The production head for the film elaborated: “We were very careful in how we designed the interiors of the cargo ship. Keeping it as real as possible while being shooting friendly as well. The overall production design for ‘Bhoot’ had to deliver a sense of unease and fear throughout the film. So as the designer, I had to even start looking at a regular space, for example a home or an office, from that perspective. One way to do that is by creating a colour palette which would set the mood for the scene you are shooting. Even though the scene didn’t necessarily have a scare, but the underlying feeling of fear had to always be present.”
The outcome, he said was satisfactory. “Eventually, the best feeling is when your director, actor and the crew walk into the set and love it. I remember Vicky saying ‘Bhai kya set banaya hai!’ The director Bhanu Pratap Singh couldn’t believe the size of the entire thing!”
In the horror film, Vicky plays a bereaved shipping officer. The film also features Bhumi Pednekar in a special role.
The story revolves around an abandoned ship named Sea Bird that lies abandoned along the coast. The film is directed by Bhanu Pratap Singh and produced by Dharma Productions.
Talking about the production process of “Bhoot Part One: The Haunted Ship”, Kanwar said: “The process for this film was different from the get-go. It wasn’t something I have done before. Authentic horror is a genre every production designer would dream of working on.”
“Firstly, the vision for the film has to be absolutely clear for all the departments. If I am designing a part of the ship I need to know how will the sound and lighting play a role in creating the fear — simple things like maybe by adding a steady drip of water from the ceiling. Similarly, we had to figure out how to bring light into the interiors of a dead ship but not too much of light! Keeping all of these factors in mind the process was very satisfying creatively.”

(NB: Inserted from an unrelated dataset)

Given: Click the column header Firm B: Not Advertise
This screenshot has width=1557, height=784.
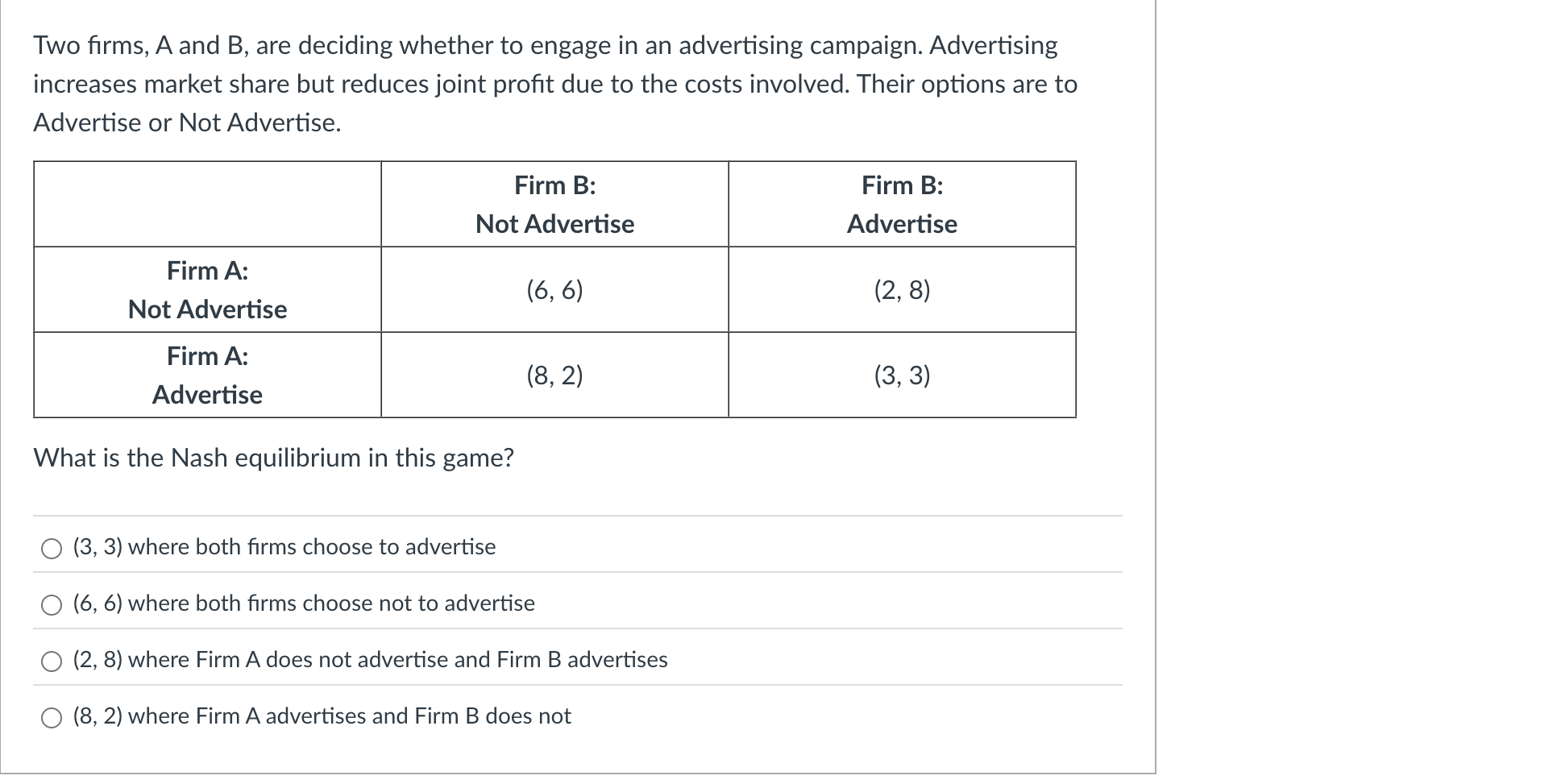Looking at the screenshot, I should pyautogui.click(x=554, y=204).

Kanwar continued: “Usually as a designer I understand what the characters are like, what their back stories are, what are their influences in life to be able to create the world they live in. On ‘Bhoot’, apart from doing this, we also had to look at the larger picture of how to generate fear in the audience by showing an ordinary corridor or an empty room. The approach has to be different because one of the main characters in the film is actually the cargo ship. We spent a considerable amount of time on cargo ships to experience what it feels like. If you ever get the chance to witness a dead ship from the inside, it’s quite an experience. It’s actually very scary. It’s pitch black inside as there is no power and no working lights and the sounds are very creepy!”
Kanwar points out the importance of looking for real locations while working on a film.
He said: “I actually prefer to shoot on real locations. Real locations bring a flavour and character that sets sometimes cannot bring to the screen. However, the balance of knowing what needs to be a set as opposed to a real location is at times a very thin line. For a film like ‘Bhoot’, the homes and offices we used were all real locations. When it comes to something like the ship it was a balance of both set build and the real ship. To show the grand scale of the ship we did actually go and shoot on an actual cargo ship for the exteriors. Some parts of the interiors were also shot on the real ship. This was very difficult though.”
“The interiors are so cramped there is barely any space for the camera let alone the actors also, getting the crew on and off the ship itself was a task and a logistical nightmare.”